Emergence of Ahn’s party to create 3-way race in local elections

Updated January. 22, 2014 08:18

한국어

A new party initiated by independent lawmaker Ahn Cheol-soo announced a specific timeline that it will launch a preparatory committee to found the party in February, and complete the foundation process by end of March, before participating in the local elections in June. Since the local elections are set to become a three-way race between the ruling Saenuri Party, the main opposition Democratic Party, and Ahn’s new party, the public will likely pay more attention to the local elections.

There has been no case wherein a third party has achieved success to form a parliamentary negotiating bloc within the National Assembly, except parties that were based in the Chungcheong provinces. Parties focused on certain figures and those that were hurriedly formulated just ahead of elections ended up disappearing hopelessly. Rep. Ahn stressed that his party will not be a “party for elections,” and instead will “aim to transform the political structure in the Republic of Korea into structure of productive competition." In order for the party to achieve such a goal, Ahn’s new party should more than anything by recruiting highly eligible people, and display meaningful achievements in the upcoming local elections.

The Ahn Cheol-soo phenomenon, which serves as the basis for Ahn’s new party, should be construed as the public’s expression of disappointment at conventional politics rather than endorsement of Ahn’s individual philosophy in politics. In order for the party to succeed, the party should pool together such sense of disappointment, and present vision and specific policies by demonstrating what truly new politics is. A party excessively dependent on Ahn’s individual influence is neither compatible with the principle of party democracy nor sustainable.

The raison d´être of a party is to have its members win public posts and thereby enable them to achieve their vision and ideology through practical politics. In this context, the declaration by Ahn’s side to field candidates for all 17 gubernatorial leaders at the June local elections is desirable. If it expects the Democratic Party’s concession in certain regions or have coalition with the opposition camp in mind even before nominating its candidates, it will be a self-destructive move that will dismantles the basis for its very existence.

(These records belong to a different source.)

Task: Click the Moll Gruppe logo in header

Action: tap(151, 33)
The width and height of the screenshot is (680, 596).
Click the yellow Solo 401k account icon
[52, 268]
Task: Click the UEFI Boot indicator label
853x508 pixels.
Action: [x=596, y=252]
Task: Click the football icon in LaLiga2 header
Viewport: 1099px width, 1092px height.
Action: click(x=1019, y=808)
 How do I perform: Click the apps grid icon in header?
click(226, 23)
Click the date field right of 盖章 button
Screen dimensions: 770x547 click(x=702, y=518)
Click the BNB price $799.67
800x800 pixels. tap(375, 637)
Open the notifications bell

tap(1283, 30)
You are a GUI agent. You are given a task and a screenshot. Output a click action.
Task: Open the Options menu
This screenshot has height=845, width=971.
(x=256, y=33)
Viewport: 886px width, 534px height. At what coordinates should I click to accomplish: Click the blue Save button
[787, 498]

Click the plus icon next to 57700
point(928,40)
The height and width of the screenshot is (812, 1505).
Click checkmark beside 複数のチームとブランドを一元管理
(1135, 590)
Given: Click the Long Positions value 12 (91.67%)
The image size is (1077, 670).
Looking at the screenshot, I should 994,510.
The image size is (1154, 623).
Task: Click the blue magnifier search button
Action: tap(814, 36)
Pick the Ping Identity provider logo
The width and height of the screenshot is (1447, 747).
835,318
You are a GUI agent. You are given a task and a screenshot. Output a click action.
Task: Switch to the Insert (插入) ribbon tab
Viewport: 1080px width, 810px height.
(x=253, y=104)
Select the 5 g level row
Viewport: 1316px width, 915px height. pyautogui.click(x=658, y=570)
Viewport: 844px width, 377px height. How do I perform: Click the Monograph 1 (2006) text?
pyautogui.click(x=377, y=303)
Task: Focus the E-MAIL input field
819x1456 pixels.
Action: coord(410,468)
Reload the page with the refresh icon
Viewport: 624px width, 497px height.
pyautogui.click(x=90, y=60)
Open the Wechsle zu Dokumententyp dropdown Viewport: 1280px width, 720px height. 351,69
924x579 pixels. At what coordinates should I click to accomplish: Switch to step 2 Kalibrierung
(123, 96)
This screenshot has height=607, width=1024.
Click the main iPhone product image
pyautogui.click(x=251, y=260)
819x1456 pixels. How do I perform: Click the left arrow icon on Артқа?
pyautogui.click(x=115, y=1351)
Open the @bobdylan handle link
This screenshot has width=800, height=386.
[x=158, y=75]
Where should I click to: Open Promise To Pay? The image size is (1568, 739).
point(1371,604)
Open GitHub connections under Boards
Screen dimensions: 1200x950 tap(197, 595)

If the local elections are staged as a three-way race, the Democratic Party will be dealt with a major blow in the Seoul metropolitan region. Considering the trend of opinion polls, the Democratic Party cannot even afford to be assured of victory in the Jeolla regions, where it will face off Ahn’s new party. The Democratic Party will have hard time overcoming the Ahn phenomenon if it only seeks to console public sentiment in Jeolla by having its leadership visit the provinces and describe the region as “source of comfort like the grandmother’s home,” or resort to political engineering through coalition of the opposition camp. The Democratic Party should present innovation measures to achieve new politics, and demonstrate them through actions. If the Saenuri Party welcomes the emergence of Ahn’s new party in the beliefs that it will gain a windfall from it and stay complacent with the status quo, it could face an unexpected storm as well.